Стояли под крепким ветром, взирали, как закипают за бортом пенящиеся крутые волны. Корабль выходил в открытое море.
— Очень просто! — пожал плечами Сонцев. — Пудинг — любимое блюдо англичан. А в нынешней Англии всякий норовит урвать свой кусок пудинга!
— Что я говорю! — развеселился Толстой. — Всюду людишки одинаковые, только в Стамбуле бакшиш, а в Лондоне — пудинг.
«А про старика недаром говорят, что он хитрый лис!» — отметил про себя Сонцев и решил впредь насмешничать с Толстым осторожней. Сказал уже серьёзно:
— Оно точно — многие британские министры бакшиш за милую душу возьмут и улыбнутся любезно. Но дела при этом не сделают: сошлются на немалые трудности с парламентом.
— Ну а разве члены парламента бакшиш не берут? — Толстой воспалёнными глазами буравил своего собеседника.
— Отчего не берут, иные только тем и живут, что голосуют за тех, кто им больше платит. Джентльмен, живущий продажей своего голоса... Но их же, Пётр Андреевич, сотни, депутатов-то, — всем дать, никакой царской казны не хватит! — спокойно растолковывал Сонцев.
— А зачем всем давать? — удивился посол. — Я в султанском гареме бакшиш давал только первой жене и главному евнуху. И хватало. Слава Богу — три новые войны с турком удачно избег!
— Да иные депутаты по честности никаких денег не возьмут, а другие газетных статеек боятся... — снисходительно возразил Сонцев.
— Эко дело! Газетных писак бояться! — мелко и дробно хихикнул Толстой. — Ты мне другое скажи, сударь. Правда иль нет, что у короля Георга взяты из Ганновера в Лондон две метрески: одна тощая и длинная, по прозвищу «Мачта», другая, напротив, низенькая и толстая, прозвищем «Бочка». И как ты полагаешь: метрески те бакшиш возьмут?
— Эти возьмут! — равнодушно ответил Сонцев. — Но никакого доброго дела не сделают.
— Отчего так? Королевы испужаются? — приставал неугомонный посол, и Сонцев ещё раз подумал, что это очень опасный человек — вопьётся яко пиявка, не оторвёшь.
— Чего же им королевы бояться, ежели король открыто с ними в карете ездит и в театр ходит. Но токмо дела они всё одно не сделают, потому как и сам их король без большой власти.
— Как так король — и без власти? — искренне удивился Пётр Андреевич, привыкший общаться с султаном-самодержцем.
— А так, король в Англии царствует, но не управляет. Да и как нынешнему королю Англией управлять, ежели оный Георг даже английскому языку не обучен. Впрочем, тем он и парламенту, и лондонским купцам, и банкирам с Сити удобен, и они его ни на каких Стюартов не поменяют! — закончил свои пояснения Сонцев.

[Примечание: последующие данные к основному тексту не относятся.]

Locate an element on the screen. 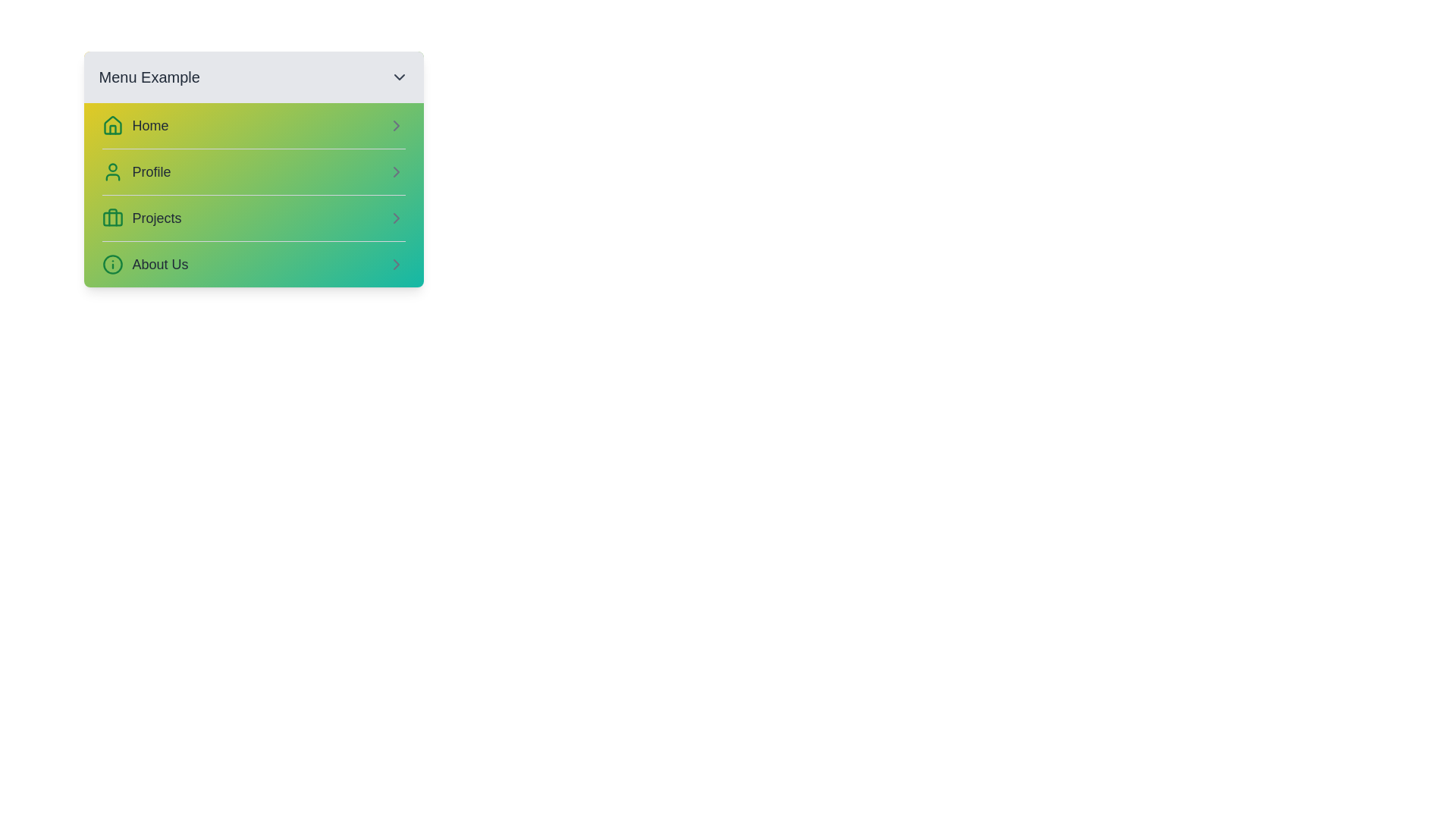 This screenshot has width=1456, height=819. the menu item Profile is located at coordinates (253, 171).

— Н-да... похоже, Лондон и впрямь не Стамбул! — сердито хмыкнул Толстой и не без задумчивости спустился ужинать в свою каюту.
Сопутников он с собой не пригласил: всем было ведомо, что Пётр Андреевич, хотя через руки его и проходили великие тысячи, был скуповат.
Впрочем, Сонцев был даже рад находиться подале от этой хитрой лисицы и позвал с собой отужинать Романа, которого давно и хорошо знал.
За бокалами золотистого рейнвейна, который заедали ост-индскими устрицами и копчёным угрём, он дружески расспрашивал Романа о прутской и финляндской кампаниях, а заодно передал и добрые вести о брате Никите, который обучался живописи уже не во Флоренции, а в Париже.